§ Entries shown:

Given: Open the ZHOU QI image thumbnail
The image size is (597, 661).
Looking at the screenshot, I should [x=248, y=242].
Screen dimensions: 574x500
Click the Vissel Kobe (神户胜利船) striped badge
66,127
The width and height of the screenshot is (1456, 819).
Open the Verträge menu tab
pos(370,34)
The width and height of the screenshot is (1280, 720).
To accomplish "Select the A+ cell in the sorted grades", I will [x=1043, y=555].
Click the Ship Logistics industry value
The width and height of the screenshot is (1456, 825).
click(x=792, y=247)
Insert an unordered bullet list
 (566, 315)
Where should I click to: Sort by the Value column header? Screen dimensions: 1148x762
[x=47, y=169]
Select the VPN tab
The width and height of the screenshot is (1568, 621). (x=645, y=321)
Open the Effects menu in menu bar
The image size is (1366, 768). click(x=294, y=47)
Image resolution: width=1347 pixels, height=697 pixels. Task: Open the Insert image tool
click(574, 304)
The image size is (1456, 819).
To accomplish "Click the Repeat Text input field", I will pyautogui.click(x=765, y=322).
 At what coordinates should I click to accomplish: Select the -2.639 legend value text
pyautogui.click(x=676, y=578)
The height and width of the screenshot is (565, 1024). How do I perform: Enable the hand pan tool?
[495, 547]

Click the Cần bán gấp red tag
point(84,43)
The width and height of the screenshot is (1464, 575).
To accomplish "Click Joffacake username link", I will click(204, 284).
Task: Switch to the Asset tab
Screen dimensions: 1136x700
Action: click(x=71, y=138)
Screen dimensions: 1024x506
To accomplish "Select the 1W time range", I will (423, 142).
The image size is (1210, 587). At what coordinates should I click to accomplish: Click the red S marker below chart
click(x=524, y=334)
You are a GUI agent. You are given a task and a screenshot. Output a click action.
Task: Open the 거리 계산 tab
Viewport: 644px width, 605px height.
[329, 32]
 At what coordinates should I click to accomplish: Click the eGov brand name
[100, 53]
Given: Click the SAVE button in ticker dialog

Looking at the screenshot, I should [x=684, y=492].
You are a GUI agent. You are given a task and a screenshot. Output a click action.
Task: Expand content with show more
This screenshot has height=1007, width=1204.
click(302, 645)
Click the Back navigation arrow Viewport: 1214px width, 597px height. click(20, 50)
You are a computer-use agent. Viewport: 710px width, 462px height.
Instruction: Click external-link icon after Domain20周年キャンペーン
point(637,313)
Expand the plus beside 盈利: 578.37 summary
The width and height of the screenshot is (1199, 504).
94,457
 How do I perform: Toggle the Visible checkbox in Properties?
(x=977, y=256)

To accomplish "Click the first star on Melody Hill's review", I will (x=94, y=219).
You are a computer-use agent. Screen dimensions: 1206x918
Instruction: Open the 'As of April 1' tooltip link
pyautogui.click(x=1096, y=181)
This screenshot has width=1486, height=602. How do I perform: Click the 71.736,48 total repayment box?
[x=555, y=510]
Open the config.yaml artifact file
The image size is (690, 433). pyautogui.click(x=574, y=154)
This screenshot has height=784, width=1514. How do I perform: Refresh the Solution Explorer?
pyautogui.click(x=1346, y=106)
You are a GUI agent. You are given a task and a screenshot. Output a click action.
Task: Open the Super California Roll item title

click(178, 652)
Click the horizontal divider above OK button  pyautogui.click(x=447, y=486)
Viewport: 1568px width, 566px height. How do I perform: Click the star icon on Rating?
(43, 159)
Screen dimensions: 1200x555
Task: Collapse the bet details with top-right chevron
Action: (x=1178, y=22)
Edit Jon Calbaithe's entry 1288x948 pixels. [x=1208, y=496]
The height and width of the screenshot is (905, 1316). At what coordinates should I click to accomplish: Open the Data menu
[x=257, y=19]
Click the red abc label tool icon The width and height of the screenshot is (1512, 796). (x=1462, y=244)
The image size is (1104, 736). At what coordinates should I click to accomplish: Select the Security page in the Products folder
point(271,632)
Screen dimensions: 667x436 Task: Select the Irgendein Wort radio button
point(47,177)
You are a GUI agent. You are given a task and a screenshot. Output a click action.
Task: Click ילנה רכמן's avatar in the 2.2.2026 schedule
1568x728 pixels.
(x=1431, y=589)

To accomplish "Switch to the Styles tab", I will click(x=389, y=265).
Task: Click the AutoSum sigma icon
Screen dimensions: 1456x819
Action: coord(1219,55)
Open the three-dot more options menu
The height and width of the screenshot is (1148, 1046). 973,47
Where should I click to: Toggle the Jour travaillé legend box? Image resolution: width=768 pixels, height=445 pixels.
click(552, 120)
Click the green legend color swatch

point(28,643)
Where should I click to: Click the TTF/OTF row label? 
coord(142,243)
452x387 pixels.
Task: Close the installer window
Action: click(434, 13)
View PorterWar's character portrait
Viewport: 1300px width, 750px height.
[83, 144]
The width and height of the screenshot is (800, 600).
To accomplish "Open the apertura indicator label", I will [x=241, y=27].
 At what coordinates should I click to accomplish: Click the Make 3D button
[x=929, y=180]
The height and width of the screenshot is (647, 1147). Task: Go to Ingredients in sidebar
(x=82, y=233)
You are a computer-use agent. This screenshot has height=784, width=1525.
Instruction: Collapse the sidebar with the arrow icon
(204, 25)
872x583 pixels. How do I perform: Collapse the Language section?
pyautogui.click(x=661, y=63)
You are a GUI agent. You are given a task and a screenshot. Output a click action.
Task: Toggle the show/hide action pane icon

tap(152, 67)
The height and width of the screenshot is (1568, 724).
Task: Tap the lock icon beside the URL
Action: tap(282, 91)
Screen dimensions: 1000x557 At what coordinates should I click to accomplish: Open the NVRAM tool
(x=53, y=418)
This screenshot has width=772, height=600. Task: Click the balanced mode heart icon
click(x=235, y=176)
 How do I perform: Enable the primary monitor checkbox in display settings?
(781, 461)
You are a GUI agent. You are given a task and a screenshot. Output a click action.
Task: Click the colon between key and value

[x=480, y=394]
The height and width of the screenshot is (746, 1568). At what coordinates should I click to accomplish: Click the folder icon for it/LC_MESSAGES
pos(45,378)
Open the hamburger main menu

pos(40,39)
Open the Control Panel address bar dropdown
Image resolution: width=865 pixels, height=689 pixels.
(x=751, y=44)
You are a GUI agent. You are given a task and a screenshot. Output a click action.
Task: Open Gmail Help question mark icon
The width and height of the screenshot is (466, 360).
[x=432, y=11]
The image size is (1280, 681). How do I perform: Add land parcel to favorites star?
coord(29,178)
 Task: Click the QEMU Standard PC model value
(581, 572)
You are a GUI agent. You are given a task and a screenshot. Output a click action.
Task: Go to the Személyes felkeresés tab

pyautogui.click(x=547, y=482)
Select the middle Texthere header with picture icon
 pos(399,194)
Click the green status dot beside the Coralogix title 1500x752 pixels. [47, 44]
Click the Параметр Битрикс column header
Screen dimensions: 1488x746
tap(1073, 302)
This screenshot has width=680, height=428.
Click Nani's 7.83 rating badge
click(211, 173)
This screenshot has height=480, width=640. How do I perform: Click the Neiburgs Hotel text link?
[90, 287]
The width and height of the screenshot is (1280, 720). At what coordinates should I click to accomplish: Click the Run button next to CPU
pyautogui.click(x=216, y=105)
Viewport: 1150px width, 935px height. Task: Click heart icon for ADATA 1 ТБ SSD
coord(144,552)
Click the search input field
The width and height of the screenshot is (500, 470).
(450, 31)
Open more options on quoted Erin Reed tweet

§ To be done: Rewrite every entry above, substituting "Kobe Vissel" for "Vissel Kobe" and leaving everything else unchanged.

§ Exercise answer:
Given: Open the ZHOU QI image thumbnail
The image size is (597, 661).
Looking at the screenshot, I should [x=248, y=242].
Screen dimensions: 574x500
Click the Kobe Vissel (神户胜利船) striped badge
66,127
The width and height of the screenshot is (1456, 819).
Open the Verträge menu tab
pos(370,34)
The width and height of the screenshot is (1280, 720).
To accomplish "Select the A+ cell in the sorted grades", I will [x=1043, y=555].
Click the Ship Logistics industry value
The width and height of the screenshot is (1456, 825).
click(x=792, y=247)
Insert an unordered bullet list
 (566, 315)
Where should I click to: Sort by the Value column header? Screen dimensions: 1148x762
[x=47, y=169]
Select the VPN tab
The width and height of the screenshot is (1568, 621). (x=645, y=321)
Open the Effects menu in menu bar
The image size is (1366, 768). click(x=294, y=47)
Image resolution: width=1347 pixels, height=697 pixels. Task: Open the Insert image tool
click(574, 304)
The image size is (1456, 819).
To accomplish "Click the Repeat Text input field", I will pyautogui.click(x=765, y=322).
 At what coordinates should I click to accomplish: Select the -2.639 legend value text
pyautogui.click(x=676, y=578)
The height and width of the screenshot is (565, 1024). How do I perform: Enable the hand pan tool?
[495, 547]

Click the Cần bán gấp red tag
point(84,43)
The width and height of the screenshot is (1464, 575).
To accomplish "Click Joffacake username link", I will click(204, 284).
Task: Switch to the Asset tab
Screen dimensions: 1136x700
Action: click(x=71, y=138)
Screen dimensions: 1024x506
To accomplish "Select the 1W time range", I will (423, 142).
The image size is (1210, 587). At what coordinates should I click to accomplish: Click the red S marker below chart
click(x=524, y=334)
You are a GUI agent. You are given a task and a screenshot. Output a click action.
Task: Open the 거리 계산 tab
Viewport: 644px width, 605px height.
[329, 32]
 At what coordinates should I click to accomplish: Click the eGov brand name
[100, 53]
Given: Click the SAVE button in ticker dialog

Looking at the screenshot, I should [x=684, y=492].
You are a GUI agent. You are given a task and a screenshot. Output a click action.
Task: Expand content with show more
This screenshot has height=1007, width=1204.
click(302, 645)
Click the Back navigation arrow Viewport: 1214px width, 597px height. click(20, 50)
You are a computer-use agent. Viewport: 710px width, 462px height.
Instruction: Click external-link icon after Domain20周年キャンペーン
point(637,313)
Expand the plus beside 盈利: 578.37 summary
The width and height of the screenshot is (1199, 504).
94,457
 How do I perform: Toggle the Visible checkbox in Properties?
(x=977, y=256)

To accomplish "Click the first star on Melody Hill's review", I will (x=94, y=219).
You are a computer-use agent. Screen dimensions: 1206x918
Instruction: Open the 'As of April 1' tooltip link
pyautogui.click(x=1096, y=181)
This screenshot has width=1486, height=602. How do I perform: Click the 71.736,48 total repayment box?
[x=555, y=510]
Open the config.yaml artifact file
The image size is (690, 433). pyautogui.click(x=574, y=154)
This screenshot has height=784, width=1514. How do I perform: Refresh the Solution Explorer?
pyautogui.click(x=1346, y=106)
You are a GUI agent. You are given a task and a screenshot. Output a click action.
Task: Open the Super California Roll item title

click(178, 652)
Click the horizontal divider above OK button  pyautogui.click(x=447, y=486)
Viewport: 1568px width, 566px height. How do I perform: Click the star icon on Rating?
(43, 159)
Screen dimensions: 1200x555
Task: Collapse the bet details with top-right chevron
Action: (x=1178, y=22)
Edit Jon Calbaithe's entry 1288x948 pixels. [x=1208, y=496]
The height and width of the screenshot is (905, 1316). At what coordinates should I click to accomplish: Open the Data menu
[x=257, y=19]
Click the red abc label tool icon The width and height of the screenshot is (1512, 796). (x=1462, y=244)
The image size is (1104, 736). At what coordinates should I click to accomplish: Select the Security page in the Products folder
point(271,632)
Screen dimensions: 667x436 Task: Select the Irgendein Wort radio button
point(47,177)
You are a GUI agent. You are given a task and a screenshot. Output a click action.
Task: Click ילנה רכמן's avatar in the 2.2.2026 schedule
1568x728 pixels.
(x=1431, y=589)

To accomplish "Switch to the Styles tab", I will click(x=389, y=265).
Task: Click the AutoSum sigma icon
Screen dimensions: 1456x819
Action: coord(1219,55)
Open the three-dot more options menu
The height and width of the screenshot is (1148, 1046). 973,47
Where should I click to: Toggle the Jour travaillé legend box? Image resolution: width=768 pixels, height=445 pixels.
click(552, 120)
Click the green legend color swatch

point(28,643)
Where should I click to: Click the TTF/OTF row label? 
coord(142,243)
452x387 pixels.
Task: Close the installer window
Action: click(434, 13)
View PorterWar's character portrait
Viewport: 1300px width, 750px height.
[83, 144]
The width and height of the screenshot is (800, 600).
To accomplish "Open the apertura indicator label", I will [x=241, y=27].
 At what coordinates should I click to accomplish: Click the Make 3D button
[x=929, y=180]
The height and width of the screenshot is (647, 1147). Task: Go to Ingredients in sidebar
(x=82, y=233)
You are a computer-use agent. This screenshot has height=784, width=1525.
Instruction: Collapse the sidebar with the arrow icon
(204, 25)
872x583 pixels. How do I perform: Collapse the Language section?
pyautogui.click(x=661, y=63)
You are a GUI agent. You are given a task and a screenshot. Output a click action.
Task: Toggle the show/hide action pane icon

tap(152, 67)
The height and width of the screenshot is (1568, 724).
Task: Tap the lock icon beside the URL
Action: tap(282, 91)
Screen dimensions: 1000x557 At what coordinates should I click to accomplish: Open the NVRAM tool
(x=53, y=418)
This screenshot has width=772, height=600. Task: Click the balanced mode heart icon
click(x=235, y=176)
 How do I perform: Enable the primary monitor checkbox in display settings?
(781, 461)
You are a GUI agent. You are given a task and a screenshot. Output a click action.
Task: Click the colon between key and value

[x=480, y=394]
The height and width of the screenshot is (746, 1568). At what coordinates should I click to accomplish: Click the folder icon for it/LC_MESSAGES
pos(45,378)
Open the hamburger main menu

pos(40,39)
Open the Control Panel address bar dropdown
Image resolution: width=865 pixels, height=689 pixels.
(x=751, y=44)
You are a GUI agent. You are given a task and a screenshot. Output a click action.
Task: Open Gmail Help question mark icon
The width and height of the screenshot is (466, 360).
[x=432, y=11]
The image size is (1280, 681). How do I perform: Add land parcel to favorites star?
coord(29,178)
 Task: Click the QEMU Standard PC model value
(581, 572)
You are a GUI agent. You are given a task and a screenshot. Output a click action.
Task: Go to the Személyes felkeresés tab

pyautogui.click(x=547, y=482)
Select the middle Texthere header with picture icon
 pos(399,194)
Click the green status dot beside the Coralogix title 1500x752 pixels. [47, 44]
Click the Параметр Битрикс column header
Screen dimensions: 1488x746
tap(1073, 302)
This screenshot has width=680, height=428.
Click Nani's 7.83 rating badge
click(211, 173)
This screenshot has height=480, width=640. How do I perform: Click the Neiburgs Hotel text link?
[90, 287]
The width and height of the screenshot is (1280, 720). At what coordinates should I click to accomplish: Click the Run button next to CPU
pyautogui.click(x=216, y=105)
Viewport: 1150px width, 935px height. Task: Click heart icon for ADATA 1 ТБ SSD
coord(144,552)
Click the search input field
The width and height of the screenshot is (500, 470).
(450, 31)
Open more options on quoted Erin Reed tweet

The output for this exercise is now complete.